[MRG] Openml loader #9908

amueller · 2017-10-11T12:18:35Z

Todo:

lesteve · 2017-10-11T14:34:52Z

Looking at the flake8 errors, there seems to be genuine problems, e.g.:

./sklearn/datasets/openml.py:81:15: F821 undefined name 'urlretrieve'
    json_dl = urlretrieve(json_loc.format(name))[0]
              ^

Not familiar at all with openml, do you have any outputs you can suggest for name_or_id if we want to play with the fetcher?

amueller · 2017-10-11T15:16:42Z

this is not ready for review yet ;) I wanted to share in case @vrishank97 was working on it. Give me like 3 more hours maybe, I'm running between meetings and sprints.

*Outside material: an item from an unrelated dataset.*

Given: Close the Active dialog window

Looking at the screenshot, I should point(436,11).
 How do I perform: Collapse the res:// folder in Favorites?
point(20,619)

amueller · 2017-10-11T15:17:06Z

you can try "iris" for aname_or_id

amueller · 2017-10-12T08:19:03Z

hm not sure how to catch the error on python2. seem there are different errors thrown on python2 and python3.

amueller · 2017-10-12T08:57:09Z

Hm I thought by default returning an active dataset might be a good idea, but then the caching kind of interferes with that. But either way, the caching might interfere with warning people about deactivated datasets. Not sure what to do about it. We could invalidate the cache after a certain amount of time or only use it if there's no internet connection (at least for the meta-data, which can change).

amueller · 2017-10-12T09:37:52Z

The handling of versions will be much easier if there's another filter added to openml, which will be done hopefully today or tomorrow.

vrishank97 · 2017-10-12T10:13:24Z

I've also made some progress on this issue, should I make a separate PR or work on this one? and what are the benefits of using arff over csv with json?

amueller · 2017-10-12T12:12:15Z

sure can you send a PR so we can merge efforts? It would have been great if you'd send a PR earlier so we had less duplicate work. I'd really like to get this in some reasonable state this week.
arff has possibly more meta-information. maybe not really necessary.

amueller · 2017-10-12T12:13:13Z

I'm not entirely sure what to do for tests. We have done some mocking for mldata, but here the requests are somewhat more complex. I could do the mocking for all of them if you think that's necessary.

amueller · 2017-10-12T12:17:23Z

I'm also not sure what would be the best datatype to return for mixed data. If there's strings in there, we can either use a recarray or cast everything to string, or make it object. By default things become strings, which doesn't seem great :-/

albertcthomas · 2017-10-12T12:45:39Z

I don't know if that helps but for fetch_kddcup99, where data also contains strings, we have dtype=object.

from sklearn.datasets import fetch_kddcup99
dataset = fetch_kddcup99()
dataset.data
array([[0, b'tcp', b'http', ..., 0.0, 0.0, 0.0],
       [0, b'tcp', b'http', ..., 0.0, 0.0, 0.0],
       [0, b'tcp', b'http', ..., 0.0, 0.0, 0.0],
       ...,
       [0, b'tcp', b'http', ..., 0.01, 0.0, 0.0],
       [0, b'tcp', b'http', ..., 0.01, 0.0, 0.0],
       [0, b'tcp', b'http', ..., 0.01, 0.0, 0.0]], dtype=object)

amueller · 2017-10-12T14:09:17Z

thanks @albertcthomas. the question was more how to detect that easily, but I could pull it out of the arff data.

amueller · 2017-10-12T14:13:55Z

@lesteve now you can have a look ;) not tests yet, though, and the version stuff is not supported yet. Will bug jan to make it easier.

amueller · 2017-10-12T16:02:01Z

maybe miceprotein is not good and I should use adult instead... (miceprotein is trivial to classify)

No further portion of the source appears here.